Portuguese nobleman and colonial administrator

D. Marcos de Noronha e Brito, 8th Count of Arcos (7 July 1771 – 6 May 1828) was a Portuguese nobleman and colonial administrator who served as the last Viceroy of Brazil. He ruled from 21 August (or 14 October) 1806 to 22 January 1808, when Prince Regent John arrived in the city of Salvador, transferring the seat of the Portuguese monarchy to Brazil.

He had been sent to Brazil to occupy the position of governor and captain general of the provinces of Grão-Pará and Rio Negro. Called back to Rio de Janeiro, he replaced Fernando José de Portugal e Castro as viceroy of Brazil. In 1808, with the arrival of the Portuguese royal family in Brazil, he was transferred to Bahia as governor.

There he established the first printing press and printed the newspaper Idade d'Ouro do Brazil (Golden Age of Brazil), created the public library, completed the São João Theater and the customs wharf, in addition to installing a postal line to Maranhão.

During the Pernambuco revolt of 1817, he helped in the repression of rebels, some of whom were hanged.

Appointed Minister of the Navy and Overseas, he moved again to Rio de Janeiro.
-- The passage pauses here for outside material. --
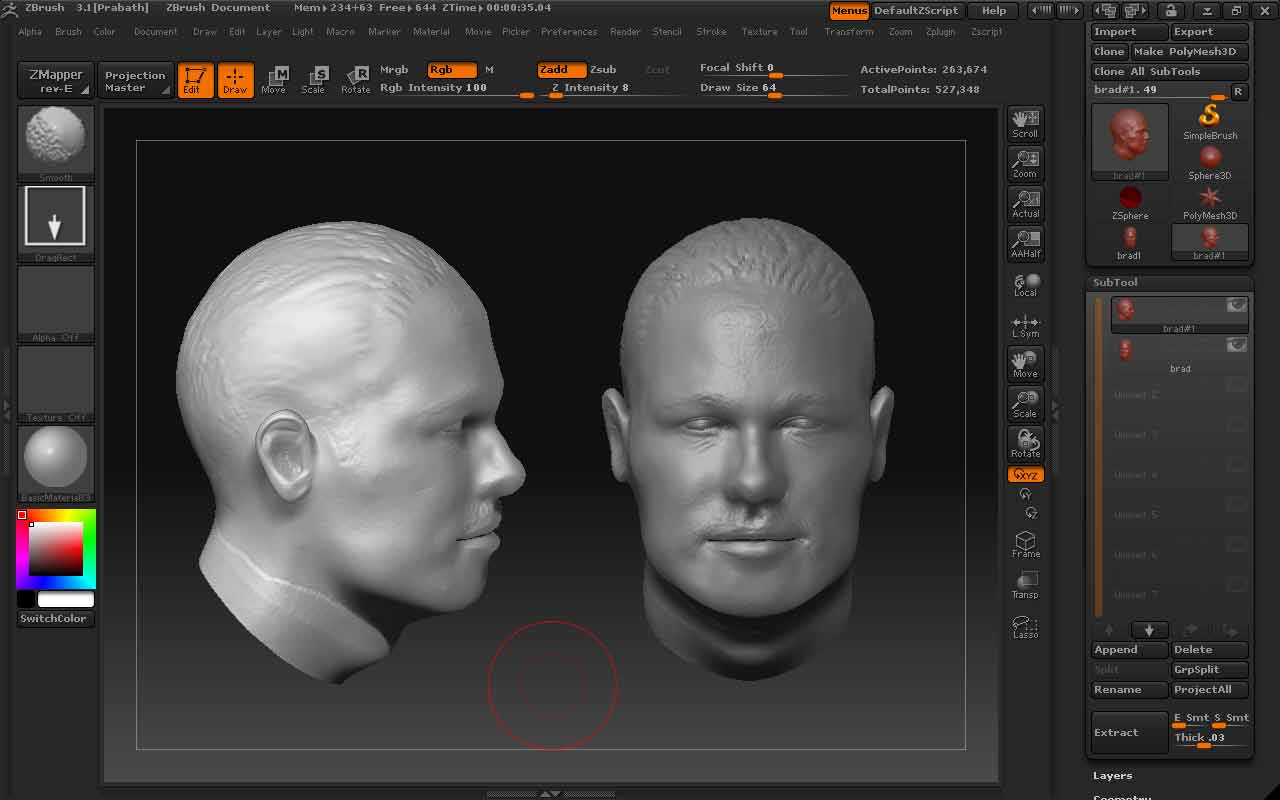The image size is (1280, 800).
Task: Toggle visibility eye of brad#1 subtool
Action: pos(1237,305)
With the return of John VI to Portugal, he remained in Brazil, in charge of the affairs of the Kingdom and Foreigners portfolio, he was Minister of Affairs of the Kingdom of Brazil.

Soon after the Dia do Fico, emperor Pedro I fired him and sent him to Portugal, at the request of the troops, who could not stand the treatment he had given them.

His rule was characterized by the severe persecution of smugglers and an effort to clean up the administration of justice.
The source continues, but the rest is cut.